Les jeunes docteurs du monde entier expriment un mélange d'anxiété et d'optimisme face au marché du travail, une situation fortement influencée par les effets persistants de la pandémie de COVID-19. Une enquête menée par Nature, qui s'appuie sur une étude précédente axée sur l'Amérique du Nord, Israël et le Royaume-Uni, inclut désormais les points de vue d'étudiants en doctorat en Australie, en Corée du Sud, en Allemagne, en Afrique du Sud et en Chine. L'étude vise à comprendre les forces mondiales qui influencent les décisions de carrière de ces jeunes diplômés.
L'étude initiale, menée l'année dernière, a révélé des inquiétudes chez les étudiants concernant les perspectives d'emploi en raison de facteurs tels que les coupes importantes dans le financement scientifique américain, la guerre à Gaza et les retards persistants dans les projets de doctorat causés par la pandémie. Malgré ces préoccupations, les étudiants ont exprimé un fort désir de rester dans le domaine scientifique. L'enquête élargie vise à fournir une compréhension plus large de la manière dont la pandémie continue de façonner les parcours professionnels.

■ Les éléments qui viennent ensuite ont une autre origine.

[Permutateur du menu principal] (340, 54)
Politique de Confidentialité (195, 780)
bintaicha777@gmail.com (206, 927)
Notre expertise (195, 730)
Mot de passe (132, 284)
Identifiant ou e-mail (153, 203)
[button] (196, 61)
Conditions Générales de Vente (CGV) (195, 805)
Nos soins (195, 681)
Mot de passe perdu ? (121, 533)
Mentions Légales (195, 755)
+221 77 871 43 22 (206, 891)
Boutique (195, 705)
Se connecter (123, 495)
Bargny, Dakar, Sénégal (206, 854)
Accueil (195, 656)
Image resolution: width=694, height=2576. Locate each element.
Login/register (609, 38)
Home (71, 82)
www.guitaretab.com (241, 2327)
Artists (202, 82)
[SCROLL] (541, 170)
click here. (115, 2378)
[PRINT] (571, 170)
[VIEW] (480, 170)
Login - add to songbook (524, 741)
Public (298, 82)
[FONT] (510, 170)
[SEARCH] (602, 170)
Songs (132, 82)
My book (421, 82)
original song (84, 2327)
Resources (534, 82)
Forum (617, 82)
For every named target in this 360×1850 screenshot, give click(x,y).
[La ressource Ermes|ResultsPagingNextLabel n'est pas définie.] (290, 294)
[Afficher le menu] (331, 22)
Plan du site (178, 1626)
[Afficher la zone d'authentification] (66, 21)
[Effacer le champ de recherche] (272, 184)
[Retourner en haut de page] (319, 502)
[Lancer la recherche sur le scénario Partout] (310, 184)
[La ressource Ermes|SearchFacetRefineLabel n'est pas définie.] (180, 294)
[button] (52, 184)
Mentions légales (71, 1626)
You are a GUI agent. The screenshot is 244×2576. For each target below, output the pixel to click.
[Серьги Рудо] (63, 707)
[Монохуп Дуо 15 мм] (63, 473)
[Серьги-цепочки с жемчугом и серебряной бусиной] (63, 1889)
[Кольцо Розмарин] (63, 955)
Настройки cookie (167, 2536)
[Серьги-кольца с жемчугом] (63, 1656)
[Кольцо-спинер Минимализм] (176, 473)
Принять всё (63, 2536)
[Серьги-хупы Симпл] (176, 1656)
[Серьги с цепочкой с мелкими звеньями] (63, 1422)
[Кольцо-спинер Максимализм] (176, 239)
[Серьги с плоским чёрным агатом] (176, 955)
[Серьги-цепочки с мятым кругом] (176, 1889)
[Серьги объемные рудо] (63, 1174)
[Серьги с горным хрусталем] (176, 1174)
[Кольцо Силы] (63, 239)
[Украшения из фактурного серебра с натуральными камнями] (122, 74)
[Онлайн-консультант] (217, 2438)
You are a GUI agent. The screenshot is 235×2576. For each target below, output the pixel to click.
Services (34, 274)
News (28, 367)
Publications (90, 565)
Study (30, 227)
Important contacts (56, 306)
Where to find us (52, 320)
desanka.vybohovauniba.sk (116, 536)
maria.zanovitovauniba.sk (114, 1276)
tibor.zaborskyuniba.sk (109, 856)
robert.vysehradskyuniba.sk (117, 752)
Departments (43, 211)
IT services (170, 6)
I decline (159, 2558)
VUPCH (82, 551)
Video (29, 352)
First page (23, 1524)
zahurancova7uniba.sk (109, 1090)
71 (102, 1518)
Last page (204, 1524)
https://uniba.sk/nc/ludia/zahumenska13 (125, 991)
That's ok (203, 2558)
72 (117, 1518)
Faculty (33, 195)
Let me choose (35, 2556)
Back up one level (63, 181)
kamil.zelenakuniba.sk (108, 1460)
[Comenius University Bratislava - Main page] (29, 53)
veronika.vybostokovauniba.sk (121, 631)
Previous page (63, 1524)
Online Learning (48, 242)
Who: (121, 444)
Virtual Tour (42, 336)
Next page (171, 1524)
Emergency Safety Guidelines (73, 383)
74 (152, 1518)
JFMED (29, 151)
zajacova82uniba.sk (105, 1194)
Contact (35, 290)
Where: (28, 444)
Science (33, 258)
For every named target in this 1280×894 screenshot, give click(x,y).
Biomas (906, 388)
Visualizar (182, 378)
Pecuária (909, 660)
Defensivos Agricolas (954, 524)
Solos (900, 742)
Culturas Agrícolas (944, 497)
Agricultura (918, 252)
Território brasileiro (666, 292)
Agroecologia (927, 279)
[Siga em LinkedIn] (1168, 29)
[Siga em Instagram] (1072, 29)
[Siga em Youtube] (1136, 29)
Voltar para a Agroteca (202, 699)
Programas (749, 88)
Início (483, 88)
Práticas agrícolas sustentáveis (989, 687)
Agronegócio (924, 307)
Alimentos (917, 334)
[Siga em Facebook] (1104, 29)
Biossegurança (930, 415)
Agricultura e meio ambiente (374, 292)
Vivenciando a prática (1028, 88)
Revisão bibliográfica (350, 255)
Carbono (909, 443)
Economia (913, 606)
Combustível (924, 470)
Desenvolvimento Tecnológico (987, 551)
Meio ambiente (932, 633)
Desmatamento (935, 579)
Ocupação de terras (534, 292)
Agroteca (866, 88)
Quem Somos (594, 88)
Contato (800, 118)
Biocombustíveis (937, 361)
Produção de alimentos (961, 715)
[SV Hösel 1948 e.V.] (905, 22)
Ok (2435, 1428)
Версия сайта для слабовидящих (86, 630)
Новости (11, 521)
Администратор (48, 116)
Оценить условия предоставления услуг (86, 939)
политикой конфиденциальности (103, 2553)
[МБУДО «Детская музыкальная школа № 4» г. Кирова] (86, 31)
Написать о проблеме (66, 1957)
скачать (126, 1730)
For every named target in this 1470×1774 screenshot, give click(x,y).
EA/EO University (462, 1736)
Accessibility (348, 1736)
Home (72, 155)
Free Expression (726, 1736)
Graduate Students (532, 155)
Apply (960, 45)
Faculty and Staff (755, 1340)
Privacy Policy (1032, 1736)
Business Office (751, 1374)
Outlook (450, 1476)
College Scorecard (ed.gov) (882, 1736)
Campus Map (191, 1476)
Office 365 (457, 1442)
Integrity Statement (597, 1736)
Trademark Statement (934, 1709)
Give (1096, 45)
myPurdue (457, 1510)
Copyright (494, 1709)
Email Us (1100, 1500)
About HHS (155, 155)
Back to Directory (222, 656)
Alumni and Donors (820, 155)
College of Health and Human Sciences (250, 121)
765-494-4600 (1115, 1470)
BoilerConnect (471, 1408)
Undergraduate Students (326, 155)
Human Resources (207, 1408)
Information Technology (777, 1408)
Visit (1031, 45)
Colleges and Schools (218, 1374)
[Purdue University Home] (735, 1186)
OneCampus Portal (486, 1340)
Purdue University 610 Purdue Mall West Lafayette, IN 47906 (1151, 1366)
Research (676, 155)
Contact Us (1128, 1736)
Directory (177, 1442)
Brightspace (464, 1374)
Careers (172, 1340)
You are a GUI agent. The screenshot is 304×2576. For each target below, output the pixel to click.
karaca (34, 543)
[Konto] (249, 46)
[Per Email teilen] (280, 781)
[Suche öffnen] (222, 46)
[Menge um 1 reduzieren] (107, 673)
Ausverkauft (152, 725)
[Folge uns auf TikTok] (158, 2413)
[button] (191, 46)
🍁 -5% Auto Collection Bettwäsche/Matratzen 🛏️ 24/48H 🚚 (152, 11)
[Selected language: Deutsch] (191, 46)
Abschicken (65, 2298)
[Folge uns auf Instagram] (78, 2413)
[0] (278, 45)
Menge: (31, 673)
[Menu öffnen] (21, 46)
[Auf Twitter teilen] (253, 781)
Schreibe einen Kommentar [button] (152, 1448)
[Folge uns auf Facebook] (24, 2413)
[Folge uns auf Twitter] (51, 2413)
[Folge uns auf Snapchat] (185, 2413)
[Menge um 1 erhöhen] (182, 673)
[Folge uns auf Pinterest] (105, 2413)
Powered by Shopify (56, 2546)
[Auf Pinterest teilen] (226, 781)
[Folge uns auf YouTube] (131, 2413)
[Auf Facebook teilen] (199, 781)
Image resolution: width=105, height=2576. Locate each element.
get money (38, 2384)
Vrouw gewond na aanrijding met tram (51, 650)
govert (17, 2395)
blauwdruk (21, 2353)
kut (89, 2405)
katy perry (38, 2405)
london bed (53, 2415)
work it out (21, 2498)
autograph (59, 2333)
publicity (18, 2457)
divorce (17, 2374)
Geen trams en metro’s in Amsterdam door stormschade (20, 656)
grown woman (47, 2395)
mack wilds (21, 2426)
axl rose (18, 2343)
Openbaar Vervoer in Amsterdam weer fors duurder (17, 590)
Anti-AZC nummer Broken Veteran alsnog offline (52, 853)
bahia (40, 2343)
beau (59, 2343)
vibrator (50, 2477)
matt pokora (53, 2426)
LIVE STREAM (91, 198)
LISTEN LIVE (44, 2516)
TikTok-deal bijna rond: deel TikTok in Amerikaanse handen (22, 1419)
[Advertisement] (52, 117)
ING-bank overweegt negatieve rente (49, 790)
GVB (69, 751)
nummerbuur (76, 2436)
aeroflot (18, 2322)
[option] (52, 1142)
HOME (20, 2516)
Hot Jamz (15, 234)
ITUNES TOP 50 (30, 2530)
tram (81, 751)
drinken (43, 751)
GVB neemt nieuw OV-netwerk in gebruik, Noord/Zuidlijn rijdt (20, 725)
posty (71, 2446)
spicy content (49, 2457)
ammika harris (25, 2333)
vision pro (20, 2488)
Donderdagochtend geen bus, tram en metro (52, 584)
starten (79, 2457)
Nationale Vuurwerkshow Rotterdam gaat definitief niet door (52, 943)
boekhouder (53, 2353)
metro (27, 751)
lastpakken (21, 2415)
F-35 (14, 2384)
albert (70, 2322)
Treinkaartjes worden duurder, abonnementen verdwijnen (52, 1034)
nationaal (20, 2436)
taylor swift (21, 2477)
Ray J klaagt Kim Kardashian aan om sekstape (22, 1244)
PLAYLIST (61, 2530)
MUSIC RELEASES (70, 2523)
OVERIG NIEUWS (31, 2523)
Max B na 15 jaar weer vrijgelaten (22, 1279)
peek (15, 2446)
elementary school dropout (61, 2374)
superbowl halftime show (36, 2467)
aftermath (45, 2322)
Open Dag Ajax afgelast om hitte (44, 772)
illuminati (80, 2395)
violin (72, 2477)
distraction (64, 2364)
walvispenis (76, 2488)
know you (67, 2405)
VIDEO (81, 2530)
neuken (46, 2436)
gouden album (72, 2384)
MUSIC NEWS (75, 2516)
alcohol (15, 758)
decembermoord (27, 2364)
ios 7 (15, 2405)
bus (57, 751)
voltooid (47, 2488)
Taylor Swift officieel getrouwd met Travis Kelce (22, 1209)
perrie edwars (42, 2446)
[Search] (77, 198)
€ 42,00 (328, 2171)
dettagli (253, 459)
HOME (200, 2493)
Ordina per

Yunhee Kim, doctorante à l'Institut de biologie moléculaire et de génétique de l'Université nationale de Séoul, termine ses recherches sur les raisons pour lesquelles certaines tumeurs répondent mieux à l'immunothérapie que d'autres. L'expérience de Kim reflète les défis rencontrés par de nombreux doctorants dont les recherches ont été perturbées par les confinements et les fermetures de laboratoires. Ces perturbations ont non seulement retardé l'achèvement des projets, mais ont également eu un impact sur les possibilités de réseautage et de collaboration, essentielles pour obtenir un emploi futur.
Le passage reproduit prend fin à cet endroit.